Del resto basta guardare le candidature proposte dalla falsa politica regionale per capire che non c’è scampo da questo sistema: bancarottieri, corruttori, massomafiosi, puttanieri, ladri di stato, opportunisti, parassiti sociali, prenditori senza scrupoli, e distruttori della cosa pubblica. Personaggi, che va detto, più di qualcuno vota. Non arrivano in Parlamento per virtù dello spirito santo. Il legame clientelare tra il politico e l’elettore è un dato istituzionalizzato da noi. Fa parte della “cultura pubblica” accriccarsi ad un politico per vedersi riconosciuti i propri diritti. E poi si sa: la povertà e il bisogno sono da sempre funzionali al potere. Per questo la gente continua a votarli. Visto che non esiste una stato in Calbria, l’unico modo per risolvere i propri problemi è il deputato amico (degli amici). Deputato che una volta seduto col culo sulla poltrona farà quello che ha sempre fatto: una beata mi**hia. Per dirla alla Cetto. Il calabrese onesto non ha alternativa a tutto questo, se non l’astensionismo.

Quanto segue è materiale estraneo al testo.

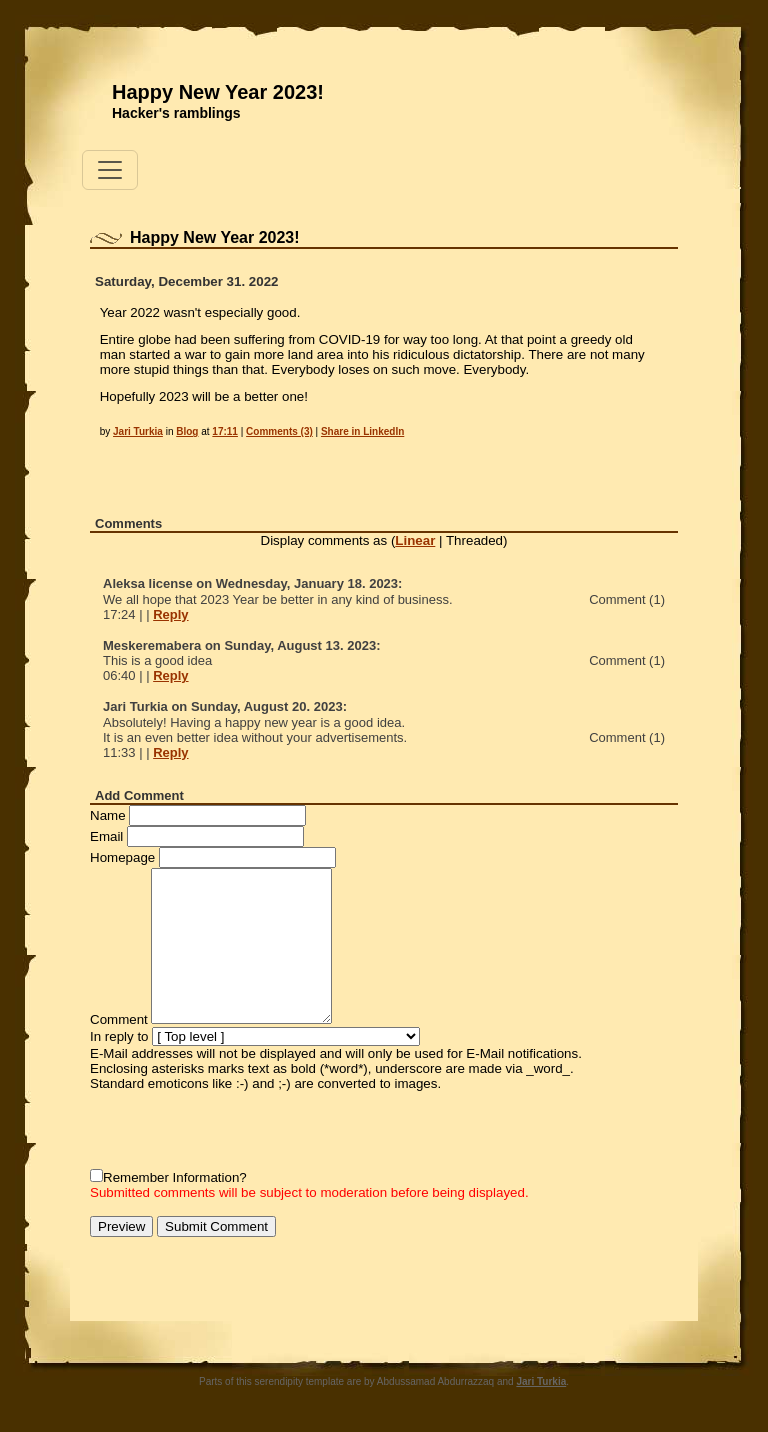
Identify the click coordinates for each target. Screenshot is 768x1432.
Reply (170, 614)
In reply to (119, 1036)
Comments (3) (279, 431)
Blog (187, 431)
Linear (415, 540)
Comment (119, 1019)
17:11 (225, 431)
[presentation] (242, 1130)
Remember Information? (175, 1177)
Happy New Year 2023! (218, 92)
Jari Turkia (138, 431)
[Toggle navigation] (110, 170)
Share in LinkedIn (362, 431)
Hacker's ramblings (176, 113)
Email (106, 836)
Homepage (122, 857)
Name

Tutto ciò avviene, ovviamente, nel silenzio totale delle procure, a cominciare da quella di Catanzaro impegnata a smantellare pericolose organizzazioni dedite alla truffa alla Totò (vedi operazione “stato teocratico Antartico di San Giorgio”). Certo, approfittarsi dell’ingenuità della gente oltre ad essere un obbrobrio morale, è anche un reato penale che va punito, ma spacciare tale operazione per la soluzione dei problemi della Calabria, a fronte del sistematico saccheggio della cosa pubblica, ci sembra eccessivo. O meglio un alibi per coprire il mancato coraggio ad affrontare i massomafiosi.

E se a questo ci aggiungiamo anche le dichiarazioni di certi politici, come quelle espresse da don Ernesto Magorno che afferma che in Calabria la ‘ndrangheta non esiste, voi capite che difendersi da certe “accuse mondiali” diventa difficile. Sentire pronunciare queste parole da un senatore delle Repubblica che non ha mai chiarito il perché si trovasse nell’auto del braccio destro del boss Muto (intercettato dal Ros) a decantare i tanti favori fatti al boss, è la rappresentazione plastica di quanto fino adesso sostenuto. Se a difendere la dignità e l’onorabilità della stragrande maggioranza dei calabresi sono personaggi ambigui come don Magorno, è chiaro che il giudizio che il resto del mondo ha di noi fa fatica a cambiare, e la colpa non può essere ascritta ai calabresi (almeno alla stragrande maggioranza) se qualcuno ha deciso che per pubblicizzare il “centro trasfusione bisogna affidarsi all’immagine di Dracula”.